We start by meeting a young couple in an isolated farmhouse. They are tensely checking their cellphones and affirm they love one another. By morning, the man has hanged himself.
Later, Wynne agrees to be caretaker of the hundred-year-old farmhouse for largely absentee owner Bob (Malcolm McDowell). Wynne is a young woman who feels so guilty about the car accident that killed her fiancé, Liam (Jared Noble), that she feels she deserves to be by herself in the middle of nowhere. She reckons without the curiosity and persistence of Chris, who is idiosyncratic, but genuinely concerned with Wynne’s well-being.
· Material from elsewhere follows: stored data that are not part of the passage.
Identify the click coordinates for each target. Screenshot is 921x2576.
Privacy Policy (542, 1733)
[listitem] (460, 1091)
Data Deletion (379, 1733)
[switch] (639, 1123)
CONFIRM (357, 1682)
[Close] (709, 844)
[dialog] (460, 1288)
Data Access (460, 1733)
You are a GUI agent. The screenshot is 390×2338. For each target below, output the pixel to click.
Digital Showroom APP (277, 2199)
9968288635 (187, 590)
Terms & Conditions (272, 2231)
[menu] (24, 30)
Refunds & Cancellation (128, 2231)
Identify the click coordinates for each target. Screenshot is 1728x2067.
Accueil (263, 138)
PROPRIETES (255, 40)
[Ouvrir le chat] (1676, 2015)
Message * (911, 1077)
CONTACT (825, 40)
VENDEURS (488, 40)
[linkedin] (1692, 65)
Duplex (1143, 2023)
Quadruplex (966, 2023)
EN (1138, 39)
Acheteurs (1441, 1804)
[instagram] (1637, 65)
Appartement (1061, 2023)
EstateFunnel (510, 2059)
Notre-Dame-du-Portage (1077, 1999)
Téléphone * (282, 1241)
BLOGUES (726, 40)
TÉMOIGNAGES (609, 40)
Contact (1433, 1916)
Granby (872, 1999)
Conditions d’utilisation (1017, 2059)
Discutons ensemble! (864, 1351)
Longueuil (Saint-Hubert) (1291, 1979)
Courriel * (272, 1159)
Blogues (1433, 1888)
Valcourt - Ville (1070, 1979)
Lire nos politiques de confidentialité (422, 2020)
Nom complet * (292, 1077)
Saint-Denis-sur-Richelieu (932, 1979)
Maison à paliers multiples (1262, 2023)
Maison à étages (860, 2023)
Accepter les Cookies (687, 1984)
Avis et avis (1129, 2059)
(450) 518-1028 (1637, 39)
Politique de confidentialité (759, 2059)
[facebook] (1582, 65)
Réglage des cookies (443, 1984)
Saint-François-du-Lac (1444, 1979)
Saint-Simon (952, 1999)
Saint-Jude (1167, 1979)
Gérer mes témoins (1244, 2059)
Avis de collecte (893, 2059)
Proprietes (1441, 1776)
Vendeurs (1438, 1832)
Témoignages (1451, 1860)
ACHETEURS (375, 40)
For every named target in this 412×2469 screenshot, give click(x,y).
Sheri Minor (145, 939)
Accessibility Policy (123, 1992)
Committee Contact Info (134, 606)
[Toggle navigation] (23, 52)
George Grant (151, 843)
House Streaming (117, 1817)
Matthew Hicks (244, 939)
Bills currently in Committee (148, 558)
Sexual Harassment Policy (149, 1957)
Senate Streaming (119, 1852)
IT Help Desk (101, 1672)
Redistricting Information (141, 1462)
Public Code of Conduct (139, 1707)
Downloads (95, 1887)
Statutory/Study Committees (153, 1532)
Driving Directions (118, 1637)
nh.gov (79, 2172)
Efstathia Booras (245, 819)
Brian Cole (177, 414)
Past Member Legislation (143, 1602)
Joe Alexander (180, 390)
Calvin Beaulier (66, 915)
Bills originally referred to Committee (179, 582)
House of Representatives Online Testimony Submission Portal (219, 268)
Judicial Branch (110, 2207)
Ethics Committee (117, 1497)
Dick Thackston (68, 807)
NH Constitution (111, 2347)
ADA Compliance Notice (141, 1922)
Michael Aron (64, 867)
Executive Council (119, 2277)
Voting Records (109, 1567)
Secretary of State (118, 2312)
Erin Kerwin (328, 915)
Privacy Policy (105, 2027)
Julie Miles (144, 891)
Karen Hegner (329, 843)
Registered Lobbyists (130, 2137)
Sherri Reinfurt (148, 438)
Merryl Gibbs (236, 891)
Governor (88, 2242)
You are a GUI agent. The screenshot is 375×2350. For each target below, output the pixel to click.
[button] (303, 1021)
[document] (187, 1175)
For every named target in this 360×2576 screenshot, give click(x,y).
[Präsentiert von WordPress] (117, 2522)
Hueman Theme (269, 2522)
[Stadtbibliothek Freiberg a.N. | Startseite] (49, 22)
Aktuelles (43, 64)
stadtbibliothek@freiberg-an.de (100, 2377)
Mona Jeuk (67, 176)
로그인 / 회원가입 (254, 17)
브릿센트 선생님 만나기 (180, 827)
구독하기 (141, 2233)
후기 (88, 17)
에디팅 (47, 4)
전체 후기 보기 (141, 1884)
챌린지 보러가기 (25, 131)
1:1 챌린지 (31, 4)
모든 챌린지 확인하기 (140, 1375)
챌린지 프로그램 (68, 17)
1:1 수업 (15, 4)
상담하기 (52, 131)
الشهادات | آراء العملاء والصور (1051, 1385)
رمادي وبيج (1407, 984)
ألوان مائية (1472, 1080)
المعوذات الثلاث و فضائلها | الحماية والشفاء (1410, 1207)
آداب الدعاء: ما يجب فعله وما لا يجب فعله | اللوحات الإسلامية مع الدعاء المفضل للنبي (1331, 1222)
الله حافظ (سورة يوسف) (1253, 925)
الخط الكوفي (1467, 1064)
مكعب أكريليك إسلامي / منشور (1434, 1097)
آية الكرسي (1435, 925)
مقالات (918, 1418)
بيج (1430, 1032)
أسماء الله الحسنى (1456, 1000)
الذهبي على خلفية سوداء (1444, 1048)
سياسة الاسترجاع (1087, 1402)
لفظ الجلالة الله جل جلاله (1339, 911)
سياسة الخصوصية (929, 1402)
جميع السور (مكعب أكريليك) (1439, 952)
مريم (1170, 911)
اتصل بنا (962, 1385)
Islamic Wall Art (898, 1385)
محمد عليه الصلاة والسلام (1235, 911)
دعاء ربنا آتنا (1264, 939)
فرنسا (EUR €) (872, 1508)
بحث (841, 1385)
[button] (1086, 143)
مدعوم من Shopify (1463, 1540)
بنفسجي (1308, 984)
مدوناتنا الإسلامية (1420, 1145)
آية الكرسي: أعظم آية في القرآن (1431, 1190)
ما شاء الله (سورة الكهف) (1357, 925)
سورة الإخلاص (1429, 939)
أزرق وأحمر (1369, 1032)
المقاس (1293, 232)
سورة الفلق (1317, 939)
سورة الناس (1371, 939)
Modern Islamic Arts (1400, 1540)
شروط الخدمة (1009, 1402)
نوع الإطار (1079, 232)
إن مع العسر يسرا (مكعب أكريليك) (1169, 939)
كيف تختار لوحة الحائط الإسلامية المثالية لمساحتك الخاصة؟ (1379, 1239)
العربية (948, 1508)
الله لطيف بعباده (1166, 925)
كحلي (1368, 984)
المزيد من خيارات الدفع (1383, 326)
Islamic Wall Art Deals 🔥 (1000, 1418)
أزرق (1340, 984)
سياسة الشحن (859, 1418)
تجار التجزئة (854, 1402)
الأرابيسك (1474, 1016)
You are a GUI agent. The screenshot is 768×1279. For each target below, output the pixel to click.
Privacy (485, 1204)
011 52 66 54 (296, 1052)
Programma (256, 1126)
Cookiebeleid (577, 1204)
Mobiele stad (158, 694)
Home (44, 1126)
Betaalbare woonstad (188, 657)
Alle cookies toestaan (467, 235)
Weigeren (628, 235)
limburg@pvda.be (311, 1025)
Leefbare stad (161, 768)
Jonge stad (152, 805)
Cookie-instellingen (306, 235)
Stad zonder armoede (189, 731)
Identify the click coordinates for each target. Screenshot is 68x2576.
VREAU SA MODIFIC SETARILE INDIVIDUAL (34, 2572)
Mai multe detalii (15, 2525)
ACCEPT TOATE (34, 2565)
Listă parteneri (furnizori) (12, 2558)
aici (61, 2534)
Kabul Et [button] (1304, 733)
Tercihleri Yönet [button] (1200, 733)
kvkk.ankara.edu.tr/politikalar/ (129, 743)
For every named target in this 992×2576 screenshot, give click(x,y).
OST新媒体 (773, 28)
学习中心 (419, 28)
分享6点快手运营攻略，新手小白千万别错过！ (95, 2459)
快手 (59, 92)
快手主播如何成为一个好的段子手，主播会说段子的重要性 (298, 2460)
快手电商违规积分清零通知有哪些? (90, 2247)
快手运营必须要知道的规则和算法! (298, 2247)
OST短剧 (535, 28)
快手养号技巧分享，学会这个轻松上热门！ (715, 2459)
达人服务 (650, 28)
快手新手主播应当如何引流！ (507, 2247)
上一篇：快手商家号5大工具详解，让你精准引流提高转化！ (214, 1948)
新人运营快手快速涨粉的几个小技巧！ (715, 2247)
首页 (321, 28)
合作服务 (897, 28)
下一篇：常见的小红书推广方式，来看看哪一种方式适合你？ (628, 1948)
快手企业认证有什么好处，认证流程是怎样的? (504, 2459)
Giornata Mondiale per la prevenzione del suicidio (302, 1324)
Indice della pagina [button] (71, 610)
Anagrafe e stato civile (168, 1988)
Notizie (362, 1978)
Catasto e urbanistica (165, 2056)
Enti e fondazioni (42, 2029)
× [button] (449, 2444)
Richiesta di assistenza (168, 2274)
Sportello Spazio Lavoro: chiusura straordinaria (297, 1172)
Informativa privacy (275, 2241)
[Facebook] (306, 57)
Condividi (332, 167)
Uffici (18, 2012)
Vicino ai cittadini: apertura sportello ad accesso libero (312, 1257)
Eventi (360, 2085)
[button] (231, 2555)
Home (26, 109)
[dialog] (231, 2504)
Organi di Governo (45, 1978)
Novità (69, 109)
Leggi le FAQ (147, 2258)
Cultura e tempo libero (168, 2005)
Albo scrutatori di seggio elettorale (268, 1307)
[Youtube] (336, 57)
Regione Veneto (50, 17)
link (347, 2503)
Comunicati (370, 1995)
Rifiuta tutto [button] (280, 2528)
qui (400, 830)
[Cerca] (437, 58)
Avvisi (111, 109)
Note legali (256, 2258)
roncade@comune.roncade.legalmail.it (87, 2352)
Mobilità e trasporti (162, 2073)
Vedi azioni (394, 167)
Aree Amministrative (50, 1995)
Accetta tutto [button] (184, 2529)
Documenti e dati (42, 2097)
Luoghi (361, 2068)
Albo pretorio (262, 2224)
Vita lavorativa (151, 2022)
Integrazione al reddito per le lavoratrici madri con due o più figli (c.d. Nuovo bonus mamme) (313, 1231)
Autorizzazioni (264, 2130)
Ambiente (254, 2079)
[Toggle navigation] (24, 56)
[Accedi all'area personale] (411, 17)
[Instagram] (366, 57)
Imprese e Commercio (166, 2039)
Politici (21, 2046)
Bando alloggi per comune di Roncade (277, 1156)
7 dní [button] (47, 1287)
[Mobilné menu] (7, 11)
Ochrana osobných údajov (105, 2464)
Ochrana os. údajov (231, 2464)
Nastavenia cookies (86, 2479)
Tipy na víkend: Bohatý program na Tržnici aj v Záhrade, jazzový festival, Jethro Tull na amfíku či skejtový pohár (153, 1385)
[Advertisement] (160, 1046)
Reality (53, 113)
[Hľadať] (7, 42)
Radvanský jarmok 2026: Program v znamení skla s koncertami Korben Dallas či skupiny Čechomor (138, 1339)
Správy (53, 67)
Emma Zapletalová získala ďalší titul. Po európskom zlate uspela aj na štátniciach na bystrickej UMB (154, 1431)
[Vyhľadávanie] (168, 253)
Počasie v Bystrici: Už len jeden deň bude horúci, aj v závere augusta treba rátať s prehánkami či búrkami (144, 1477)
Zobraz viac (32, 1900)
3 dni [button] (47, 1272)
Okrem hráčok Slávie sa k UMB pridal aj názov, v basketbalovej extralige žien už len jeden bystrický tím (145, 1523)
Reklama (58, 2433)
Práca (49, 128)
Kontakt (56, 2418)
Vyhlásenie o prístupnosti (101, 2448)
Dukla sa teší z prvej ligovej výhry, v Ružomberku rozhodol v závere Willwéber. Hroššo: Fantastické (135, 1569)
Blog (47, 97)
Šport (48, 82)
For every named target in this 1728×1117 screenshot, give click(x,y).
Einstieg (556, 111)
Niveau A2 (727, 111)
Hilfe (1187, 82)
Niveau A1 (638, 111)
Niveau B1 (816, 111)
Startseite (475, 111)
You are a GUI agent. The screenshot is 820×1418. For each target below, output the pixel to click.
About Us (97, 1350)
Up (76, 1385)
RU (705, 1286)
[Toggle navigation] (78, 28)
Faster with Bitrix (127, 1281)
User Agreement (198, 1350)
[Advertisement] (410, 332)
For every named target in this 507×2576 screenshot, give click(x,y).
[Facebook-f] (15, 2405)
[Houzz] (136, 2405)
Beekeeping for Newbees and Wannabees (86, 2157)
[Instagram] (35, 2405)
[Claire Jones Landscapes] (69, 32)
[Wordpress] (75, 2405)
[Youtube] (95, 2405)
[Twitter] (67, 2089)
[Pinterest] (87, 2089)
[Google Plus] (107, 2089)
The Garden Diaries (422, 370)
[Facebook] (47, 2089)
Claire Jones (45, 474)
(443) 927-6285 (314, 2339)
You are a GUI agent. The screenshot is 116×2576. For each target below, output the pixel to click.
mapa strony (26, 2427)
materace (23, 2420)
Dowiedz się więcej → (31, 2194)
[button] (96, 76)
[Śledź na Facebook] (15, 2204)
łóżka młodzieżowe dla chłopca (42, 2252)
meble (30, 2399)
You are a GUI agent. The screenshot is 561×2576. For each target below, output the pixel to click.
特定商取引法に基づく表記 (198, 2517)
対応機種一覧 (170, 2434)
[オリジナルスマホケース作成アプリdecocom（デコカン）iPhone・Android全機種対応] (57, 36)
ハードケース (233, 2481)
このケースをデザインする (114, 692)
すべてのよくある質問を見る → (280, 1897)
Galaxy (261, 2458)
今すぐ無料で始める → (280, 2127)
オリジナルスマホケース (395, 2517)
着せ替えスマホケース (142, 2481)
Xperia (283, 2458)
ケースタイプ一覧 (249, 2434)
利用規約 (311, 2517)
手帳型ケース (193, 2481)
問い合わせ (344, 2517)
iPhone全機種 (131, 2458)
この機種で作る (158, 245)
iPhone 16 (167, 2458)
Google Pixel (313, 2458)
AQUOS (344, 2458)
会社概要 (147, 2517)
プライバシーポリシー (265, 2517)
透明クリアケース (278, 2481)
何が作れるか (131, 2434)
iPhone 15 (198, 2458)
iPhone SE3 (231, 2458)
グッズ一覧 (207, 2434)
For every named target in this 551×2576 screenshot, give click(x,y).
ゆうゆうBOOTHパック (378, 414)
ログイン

Bob notes that the place is haunted by “Betty,” a mischievous ghost. Something is certainly up at the farmhouse, but it’s more malevolent than mischievous. Wynne is having visions of Liam, both as a loving comforter and as a corpse. She’s also seeing ominous images on her cellphone. Additionally, the viewers are seeing things that Wynne doesn’t notice.
Directed by Luke Sommer from a script by Rachel Sommer, CELLPHONE has plenty of good horror elements. Director Sommer makes strong use of the labyrinthine surroundings and incongruous objects around the house, including some weird sculptures.
CELLPHONE is uncommonly perceptive in its small details of how people deal with PTSD, such as Wynne sleeping on a wooden bench instead of a bed.
But exposition gets doled out in ways that are less than helpful. Because CELLPHONE begins with a man hanging himself and promptly introduces us to the desolate Wynne, it takes us a while to understand that the suicide we’ve just witnessed is not that of Wynne’s beloved, or even of someone known to her.
Since Wynne is having hallucinations and nightmares, the cellphone seems just one more item that can be used in multiple ways. It’s part of the big picture, but not pivotal.
Then we move on to the matter of why this is happening now. We don’t get a clear explanation of this, nor of how often this happens, who knows about it, why they do or don’t know, and so on. We also don’t know much about either the origins or the power boundaries of the supernatural element, so that by the third act, we’re less frightened than somewhat perplexed.
The best parts of CELLPHONE are actually the scenes of the growing platonic relationship between Wynne and Chris. Jackson invests his character with an irrefutable internal logic that makes us want to follow him into his own story. This one has its moments, but winds up with too many un-filled-in blanks.